* WHAT YOU SHOULD DO:
Everything in the records should be repeated exactly, down to the last character.
####################
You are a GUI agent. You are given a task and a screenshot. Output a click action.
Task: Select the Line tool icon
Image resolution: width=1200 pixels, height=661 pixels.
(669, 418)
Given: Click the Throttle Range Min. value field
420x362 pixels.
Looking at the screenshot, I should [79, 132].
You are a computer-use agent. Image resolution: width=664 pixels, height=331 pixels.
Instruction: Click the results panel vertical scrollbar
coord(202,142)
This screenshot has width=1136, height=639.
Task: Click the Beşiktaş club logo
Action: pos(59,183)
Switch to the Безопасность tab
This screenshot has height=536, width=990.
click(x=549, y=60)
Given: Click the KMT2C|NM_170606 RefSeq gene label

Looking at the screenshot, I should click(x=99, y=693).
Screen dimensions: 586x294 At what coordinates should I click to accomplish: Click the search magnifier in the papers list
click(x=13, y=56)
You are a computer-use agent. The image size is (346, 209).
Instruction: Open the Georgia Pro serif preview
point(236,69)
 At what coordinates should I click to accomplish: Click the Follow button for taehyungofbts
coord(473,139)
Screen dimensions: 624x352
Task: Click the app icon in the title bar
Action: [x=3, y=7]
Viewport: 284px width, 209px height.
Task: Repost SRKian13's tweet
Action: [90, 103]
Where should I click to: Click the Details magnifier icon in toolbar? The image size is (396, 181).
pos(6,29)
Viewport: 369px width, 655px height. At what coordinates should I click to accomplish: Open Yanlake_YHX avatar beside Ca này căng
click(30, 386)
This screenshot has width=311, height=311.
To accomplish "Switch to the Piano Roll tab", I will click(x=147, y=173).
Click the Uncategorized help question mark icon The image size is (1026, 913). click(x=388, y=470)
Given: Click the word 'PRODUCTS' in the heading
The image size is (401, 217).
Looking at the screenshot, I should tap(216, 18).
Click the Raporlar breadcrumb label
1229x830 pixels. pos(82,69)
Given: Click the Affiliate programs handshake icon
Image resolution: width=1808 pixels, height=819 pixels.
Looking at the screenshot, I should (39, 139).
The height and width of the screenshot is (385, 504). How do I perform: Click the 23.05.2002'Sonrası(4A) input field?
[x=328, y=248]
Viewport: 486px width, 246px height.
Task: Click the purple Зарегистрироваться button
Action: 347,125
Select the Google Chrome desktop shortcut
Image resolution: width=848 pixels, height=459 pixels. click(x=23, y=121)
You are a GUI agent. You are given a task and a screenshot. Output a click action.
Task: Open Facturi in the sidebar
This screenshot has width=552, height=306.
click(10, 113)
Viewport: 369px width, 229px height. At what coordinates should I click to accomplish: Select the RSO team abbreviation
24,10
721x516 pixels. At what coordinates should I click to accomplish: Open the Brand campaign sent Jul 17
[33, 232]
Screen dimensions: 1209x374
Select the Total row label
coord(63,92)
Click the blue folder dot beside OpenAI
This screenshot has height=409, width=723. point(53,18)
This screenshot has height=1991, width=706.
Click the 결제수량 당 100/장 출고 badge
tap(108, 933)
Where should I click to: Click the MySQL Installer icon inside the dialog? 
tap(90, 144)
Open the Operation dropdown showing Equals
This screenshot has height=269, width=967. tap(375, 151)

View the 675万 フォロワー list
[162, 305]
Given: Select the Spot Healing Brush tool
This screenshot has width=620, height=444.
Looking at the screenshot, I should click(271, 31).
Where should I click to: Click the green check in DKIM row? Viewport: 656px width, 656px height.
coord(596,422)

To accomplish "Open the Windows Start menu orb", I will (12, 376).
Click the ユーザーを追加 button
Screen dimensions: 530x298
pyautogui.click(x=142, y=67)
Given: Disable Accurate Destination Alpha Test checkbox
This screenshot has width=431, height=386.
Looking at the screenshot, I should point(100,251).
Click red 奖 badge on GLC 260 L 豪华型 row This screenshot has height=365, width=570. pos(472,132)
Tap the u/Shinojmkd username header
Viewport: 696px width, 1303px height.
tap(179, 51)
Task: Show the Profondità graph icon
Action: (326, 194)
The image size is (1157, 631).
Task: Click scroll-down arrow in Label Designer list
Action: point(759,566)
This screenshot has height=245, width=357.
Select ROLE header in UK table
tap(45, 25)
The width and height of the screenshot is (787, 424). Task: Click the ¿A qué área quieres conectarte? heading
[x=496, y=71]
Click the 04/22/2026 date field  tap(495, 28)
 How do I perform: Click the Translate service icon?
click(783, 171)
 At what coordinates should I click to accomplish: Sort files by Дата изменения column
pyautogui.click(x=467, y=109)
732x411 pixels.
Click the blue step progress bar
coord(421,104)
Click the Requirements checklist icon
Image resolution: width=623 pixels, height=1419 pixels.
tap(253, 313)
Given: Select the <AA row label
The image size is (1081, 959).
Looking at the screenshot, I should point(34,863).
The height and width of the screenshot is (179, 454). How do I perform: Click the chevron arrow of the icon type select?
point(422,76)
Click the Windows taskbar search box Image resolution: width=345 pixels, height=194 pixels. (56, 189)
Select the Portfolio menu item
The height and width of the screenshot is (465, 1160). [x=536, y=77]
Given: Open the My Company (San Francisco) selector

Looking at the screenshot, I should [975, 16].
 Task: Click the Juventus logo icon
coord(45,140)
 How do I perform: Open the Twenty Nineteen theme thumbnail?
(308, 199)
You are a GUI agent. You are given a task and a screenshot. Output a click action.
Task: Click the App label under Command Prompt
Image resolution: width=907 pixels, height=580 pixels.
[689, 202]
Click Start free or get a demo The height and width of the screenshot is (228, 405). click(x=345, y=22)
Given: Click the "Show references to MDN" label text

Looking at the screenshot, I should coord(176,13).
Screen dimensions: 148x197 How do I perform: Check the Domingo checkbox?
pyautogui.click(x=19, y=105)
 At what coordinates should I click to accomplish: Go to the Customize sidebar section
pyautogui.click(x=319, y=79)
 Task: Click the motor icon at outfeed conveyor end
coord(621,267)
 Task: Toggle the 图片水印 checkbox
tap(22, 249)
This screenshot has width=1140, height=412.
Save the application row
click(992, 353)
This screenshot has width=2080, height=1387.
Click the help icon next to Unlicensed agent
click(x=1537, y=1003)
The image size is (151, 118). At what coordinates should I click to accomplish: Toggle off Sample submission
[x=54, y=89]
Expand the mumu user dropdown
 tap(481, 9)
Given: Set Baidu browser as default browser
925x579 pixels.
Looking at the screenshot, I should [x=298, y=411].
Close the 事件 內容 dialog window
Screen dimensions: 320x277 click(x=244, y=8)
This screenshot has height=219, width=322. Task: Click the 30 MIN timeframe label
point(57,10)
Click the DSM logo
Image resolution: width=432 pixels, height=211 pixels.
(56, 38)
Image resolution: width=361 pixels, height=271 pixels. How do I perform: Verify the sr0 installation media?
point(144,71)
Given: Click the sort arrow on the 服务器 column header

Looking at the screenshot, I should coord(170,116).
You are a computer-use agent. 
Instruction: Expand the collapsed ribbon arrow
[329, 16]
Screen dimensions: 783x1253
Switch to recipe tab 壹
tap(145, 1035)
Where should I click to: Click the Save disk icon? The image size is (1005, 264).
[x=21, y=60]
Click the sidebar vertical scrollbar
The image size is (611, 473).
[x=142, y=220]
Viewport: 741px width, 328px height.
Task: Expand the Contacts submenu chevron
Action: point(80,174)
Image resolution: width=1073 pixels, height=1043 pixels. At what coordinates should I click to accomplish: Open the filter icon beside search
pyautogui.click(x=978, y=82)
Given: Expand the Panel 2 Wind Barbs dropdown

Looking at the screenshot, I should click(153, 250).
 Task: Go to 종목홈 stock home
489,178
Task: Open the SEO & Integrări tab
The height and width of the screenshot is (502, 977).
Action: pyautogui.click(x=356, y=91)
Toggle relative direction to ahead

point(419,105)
####################
* REPLY:
You are a GUI agent. You are given a task and a screenshot. Output a click action.
Task: Select the Line tool icon
Image resolution: width=1200 pixels, height=661 pixels.
(669, 418)
Given: Click the Throttle Range Min. value field
420x362 pixels.
Looking at the screenshot, I should [79, 132].
You are a computer-use agent. Image resolution: width=664 pixels, height=331 pixels.
Instruction: Click the results panel vertical scrollbar
coord(202,142)
This screenshot has width=1136, height=639.
Task: Click the Beşiktaş club logo
Action: pos(59,183)
Switch to the Безопасность tab
This screenshot has height=536, width=990.
click(x=549, y=60)
Given: Click the KMT2C|NM_170606 RefSeq gene label

Looking at the screenshot, I should click(x=99, y=693).
Screen dimensions: 586x294 At what coordinates should I click to accomplish: Click the search magnifier in the papers list
click(x=13, y=56)
You are a computer-use agent. The image size is (346, 209).
Instruction: Open the Georgia Pro serif preview
point(236,69)
 At what coordinates should I click to accomplish: Click the Follow button for taehyungofbts
coord(473,139)
Screen dimensions: 624x352
Task: Click the app icon in the title bar
Action: [x=3, y=7]
Viewport: 284px width, 209px height.
Task: Repost SRKian13's tweet
Action: [90, 103]
Where should I click to: Click the Details magnifier icon in toolbar? The image size is (396, 181).
pos(6,29)
Viewport: 369px width, 655px height. At what coordinates should I click to accomplish: Open Yanlake_YHX avatar beside Ca này căng
click(30, 386)
This screenshot has width=311, height=311.
To accomplish "Switch to the Piano Roll tab", I will click(x=147, y=173).
Click the Uncategorized help question mark icon The image size is (1026, 913). click(x=388, y=470)
Given: Click the word 'PRODUCTS' in the heading
The image size is (401, 217).
Looking at the screenshot, I should tap(216, 18).
Click the Raporlar breadcrumb label
1229x830 pixels. pos(82,69)
Given: Click the Affiliate programs handshake icon
Image resolution: width=1808 pixels, height=819 pixels.
Looking at the screenshot, I should (39, 139).
The height and width of the screenshot is (385, 504). How do I perform: Click the 23.05.2002'Sonrası(4A) input field?
[x=328, y=248]
Viewport: 486px width, 246px height.
Task: Click the purple Зарегистрироваться button
Action: 347,125
Select the Google Chrome desktop shortcut
Image resolution: width=848 pixels, height=459 pixels. click(x=23, y=121)
You are a GUI agent. You are given a task and a screenshot. Output a click action.
Task: Open Facturi in the sidebar
This screenshot has width=552, height=306.
click(10, 113)
Viewport: 369px width, 229px height. At what coordinates should I click to accomplish: Select the RSO team abbreviation
24,10
721x516 pixels. At what coordinates should I click to accomplish: Open the Brand campaign sent Jul 17
[33, 232]
Screen dimensions: 1209x374
Select the Total row label
coord(63,92)
Click the blue folder dot beside OpenAI
This screenshot has height=409, width=723. point(53,18)
This screenshot has height=1991, width=706.
Click the 결제수량 당 100/장 출고 badge
tap(108, 933)
Where should I click to: Click the MySQL Installer icon inside the dialog? 
tap(90, 144)
Open the Operation dropdown showing Equals
This screenshot has height=269, width=967. tap(375, 151)

View the 675万 フォロワー list
[162, 305]
Given: Select the Spot Healing Brush tool
This screenshot has width=620, height=444.
Looking at the screenshot, I should click(271, 31).
Where should I click to: Click the green check in DKIM row? Viewport: 656px width, 656px height.
coord(596,422)

To accomplish "Open the Windows Start menu orb", I will (12, 376).
Click the ユーザーを追加 button
Screen dimensions: 530x298
pyautogui.click(x=142, y=67)
Given: Disable Accurate Destination Alpha Test checkbox
This screenshot has width=431, height=386.
Looking at the screenshot, I should point(100,251).
Click red 奖 badge on GLC 260 L 豪华型 row This screenshot has height=365, width=570. pos(472,132)
Tap the u/Shinojmkd username header
Viewport: 696px width, 1303px height.
tap(179, 51)
Task: Show the Profondità graph icon
Action: (326, 194)
The image size is (1157, 631).
Task: Click scroll-down arrow in Label Designer list
Action: point(759,566)
This screenshot has height=245, width=357.
Select ROLE header in UK table
tap(45, 25)
The width and height of the screenshot is (787, 424). Task: Click the ¿A qué área quieres conectarte? heading
[x=496, y=71]
Click the 04/22/2026 date field  tap(495, 28)
 How do I perform: Click the Translate service icon?
click(783, 171)
 At what coordinates should I click to accomplish: Sort files by Дата изменения column
pyautogui.click(x=467, y=109)
732x411 pixels.
Click the blue step progress bar
coord(421,104)
Click the Requirements checklist icon
Image resolution: width=623 pixels, height=1419 pixels.
tap(253, 313)
Given: Select the <AA row label
The image size is (1081, 959).
Looking at the screenshot, I should point(34,863).
The height and width of the screenshot is (179, 454). How do I perform: Click the chevron arrow of the icon type select?
point(422,76)
Click the Windows taskbar search box Image resolution: width=345 pixels, height=194 pixels. (56, 189)
Select the Portfolio menu item
The height and width of the screenshot is (465, 1160). [x=536, y=77]
Given: Open the My Company (San Francisco) selector

Looking at the screenshot, I should [975, 16].
 Task: Click the Juventus logo icon
coord(45,140)
 How do I perform: Open the Twenty Nineteen theme thumbnail?
(308, 199)
You are a GUI agent. You are given a task and a screenshot. Output a click action.
Task: Click the App label under Command Prompt
Image resolution: width=907 pixels, height=580 pixels.
[689, 202]
Click Start free or get a demo The height and width of the screenshot is (228, 405). click(x=345, y=22)
Given: Click the "Show references to MDN" label text

Looking at the screenshot, I should coord(176,13).
Screen dimensions: 148x197 How do I perform: Check the Domingo checkbox?
pyautogui.click(x=19, y=105)
 At what coordinates should I click to accomplish: Go to the Customize sidebar section
pyautogui.click(x=319, y=79)
 Task: Click the motor icon at outfeed conveyor end
coord(621,267)
 Task: Toggle the 图片水印 checkbox
tap(22, 249)
This screenshot has width=1140, height=412.
Save the application row
click(992, 353)
This screenshot has width=2080, height=1387.
Click the help icon next to Unlicensed agent
click(x=1537, y=1003)
The image size is (151, 118). At what coordinates should I click to accomplish: Toggle off Sample submission
[x=54, y=89]
Expand the mumu user dropdown
 tap(481, 9)
Given: Set Baidu browser as default browser
925x579 pixels.
Looking at the screenshot, I should [x=298, y=411].
Close the 事件 內容 dialog window
Screen dimensions: 320x277 click(x=244, y=8)
This screenshot has height=219, width=322. Task: Click the 30 MIN timeframe label
point(57,10)
Click the DSM logo
Image resolution: width=432 pixels, height=211 pixels.
(56, 38)
Image resolution: width=361 pixels, height=271 pixels. How do I perform: Verify the sr0 installation media?
point(144,71)
Given: Click the sort arrow on the 服务器 column header

Looking at the screenshot, I should coord(170,116).
You are a computer-use agent. 
Instruction: Expand the collapsed ribbon arrow
[329, 16]
Screen dimensions: 783x1253
Switch to recipe tab 壹
tap(145, 1035)
Where should I click to: Click the Save disk icon? The image size is (1005, 264).
[x=21, y=60]
Click the sidebar vertical scrollbar
The image size is (611, 473).
[x=142, y=220]
Viewport: 741px width, 328px height.
Task: Expand the Contacts submenu chevron
Action: point(80,174)
Image resolution: width=1073 pixels, height=1043 pixels. At what coordinates should I click to accomplish: Open the filter icon beside search
pyautogui.click(x=978, y=82)
Given: Expand the Panel 2 Wind Barbs dropdown

Looking at the screenshot, I should click(153, 250).
 Task: Go to 종목홈 stock home
489,178
Task: Open the SEO & Integrări tab
The height and width of the screenshot is (502, 977).
Action: pyautogui.click(x=356, y=91)
Toggle relative direction to ahead

point(419,105)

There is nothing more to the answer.